Work to complete >> Copy each of the following records line by line, keeping every character unchanged.

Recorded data
┄┄┄┄┄┄┄┄┄┄
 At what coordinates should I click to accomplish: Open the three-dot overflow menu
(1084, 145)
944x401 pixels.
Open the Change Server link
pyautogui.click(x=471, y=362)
┄┄┄┄┄┄┄┄┄┄
Result below >>
 At what coordinates should I click to accomplish: Open the three-dot overflow menu
(1084, 145)
944x401 pixels.
Open the Change Server link
pyautogui.click(x=471, y=362)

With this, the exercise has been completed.